We analyzed the similarity between different text columns in the dataset, focusing on content versus description and shortdescription versus module_tags. When we compared content and description, we found 11 rows with a cosine similarity below 0.8, which showed me that some module content didn’t really reflect their full descriptions. The lowest similarities were for modules like Oncologie (0.296) and Teaching English Abroad (0.219), which told me the titles were quite different from the content. For shortdescription versus module_tags, we noticed 6 rows with similarity below 0.88, which made me realize that some short descriptions or tags didn’t fully match the modules. Overall, most rows had decent similarity, but a few stood out as needing attention, so we know where we might want to refine or standardize the data.

## Additional Findings

- The dataset contains essentially no meaningful numerical relationships internally.  
- The high correlation between `ID` and `Contact-ID` can be ignored, as it has no practical significance.  
- Color values are not useful and can be disregarded.  
- **Shortdescription vs. module_tags similarity**  
  - Most rows show high similarity.  
  - A few outliers indicate where refinement or standardization may be needed.  
  - Not all modules have `shortdescription` filled in, so this field will likely be dropped during data cleaning.  
- **Content vs. description similarity**  
  - Most rows show high similarity, with some outliers needing review.  
  - Specific modules may require refinement of `content` or `description`.  
  - Ultimately, the `content` field will likely be dropped as it is inconsistently filled.


# 7. Thoughts for final model
Based on our exploration of the dataset, we cannot build a traditional prediction (classification) model.
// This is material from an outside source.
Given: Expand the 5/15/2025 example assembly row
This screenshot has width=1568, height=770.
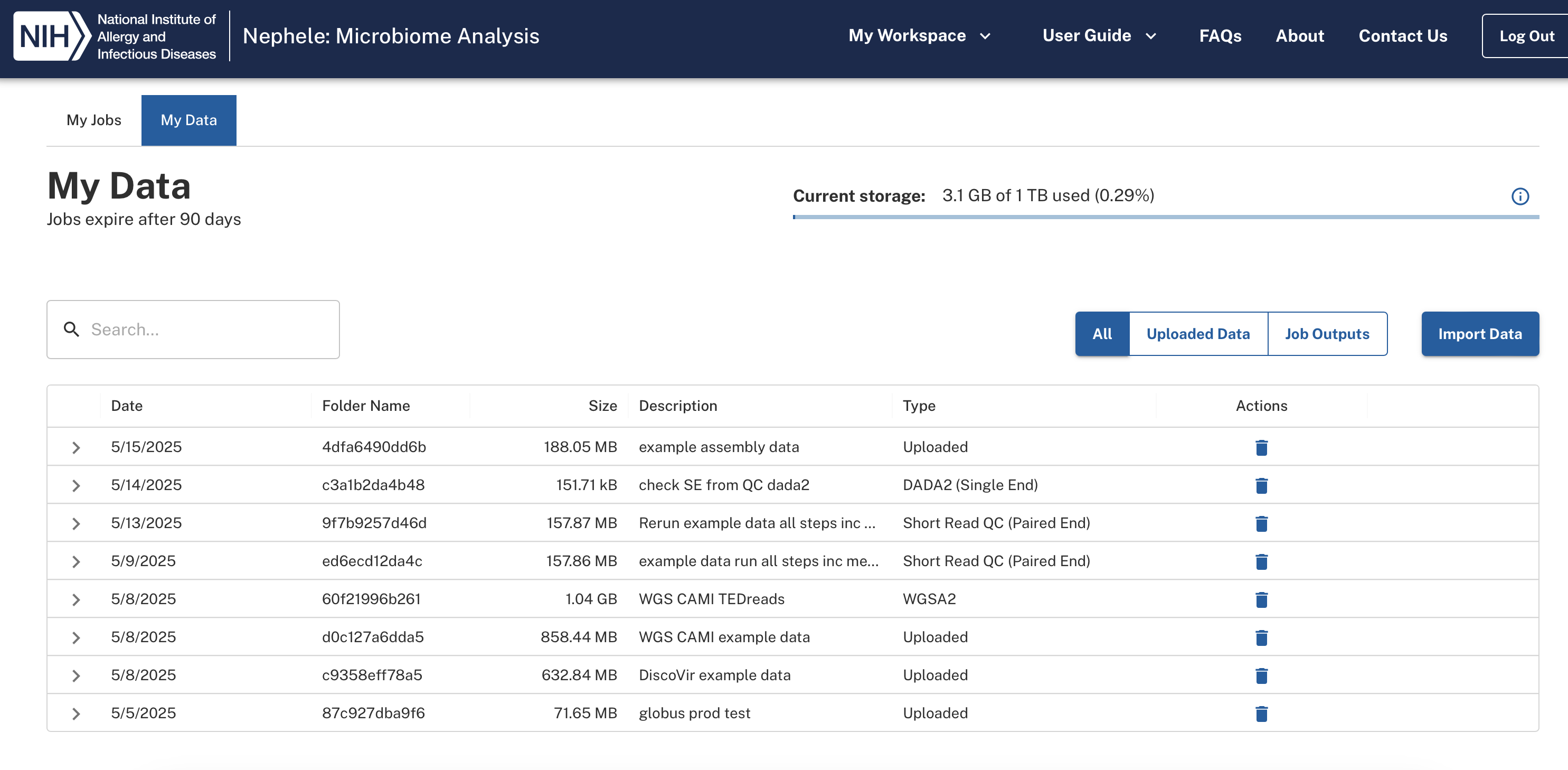Looking at the screenshot, I should point(76,447).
The available features show no significant correlations with the target variable (title or id), making it impossible to predict using standard methods. This is further complicated by the fact that most of the data is text. Additionally, the target itself represents content, which is not easily predicted using standard regression or classification techniques.

Because of this, a recommendation system is a much more suitable solution. Instead of predicting a specific value, a recommender focuses on similarity between items or user preferences, which matches the structure of our dataset.

Therefore, we will proceed with building a Content-Based Recommender system, which leverages the textual features of the dataset to recommend similar items based on their content. We will utilize techniques such as TF-IDF vectorization, embedding, and cosine similarity to measure the similarity between user profiles and the items in the dataset. This approach allows us to provide personalized recommendations without relying on traditional predictive modeling.

But first, we are going to clean the dataset. This is done in the next notebook.